7) Do a kernel devicetree binary (dtb) test build:

 cd linux
 mv kernel-config .config
 make -j4 ARCH=arm CROSS_COMPILE=arm-linux-gnu- oldconfig
 make -j4 ARCH=arm CROSS_COMPILE=arm-linux-gnu- dtbs

8) Configure git so that you can send out patches, edit ~/.gitconfig and add the following lines:

       name = Firstname Lastname
       email = user@domain.ext
       smtpserver =

Note the smtpserver setting is for at revspace, at home you may need to use something else.

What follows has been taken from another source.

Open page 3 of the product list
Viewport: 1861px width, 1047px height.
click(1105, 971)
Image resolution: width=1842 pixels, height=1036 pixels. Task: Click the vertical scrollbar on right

Now lets make your first git commit, and send it to yourself :)

 cd linux
 edit <somefile>, and make some changes.
 git commit -as

This will give you your default editor (EDITOR shell environment variable) to edit a commit message, the first line is the Subject, as with email, type a single line summary of your change here. Then and empty line, and then a longer commit message explaining what you're changing and why, e.g.:

 This is a test commit
 In order to test git send-email we need a test commit. This commit adds such
 a test commit, fixing the lack of a test commit.
 Signed-off-by: Firstname Lastname <user@domain.ext>

The Signed-off-by: line has already been added by git commit, the -s flag does this. This line is mandatory for any patches submitted to upstream u-boot and the kernel, it indicates that you are the author of the code changes being submitted and that you've the right to submit them, see:

After saving the commit message and exiting your editor, you can send an email with a patch for these changes by doing:

 git send-email HEAD~

When asked for a destination email address use your own address, after sending the mail open your mail-client and check that the mail has arrived and contains what you expected.

9) All done, see you Sunday the 26th!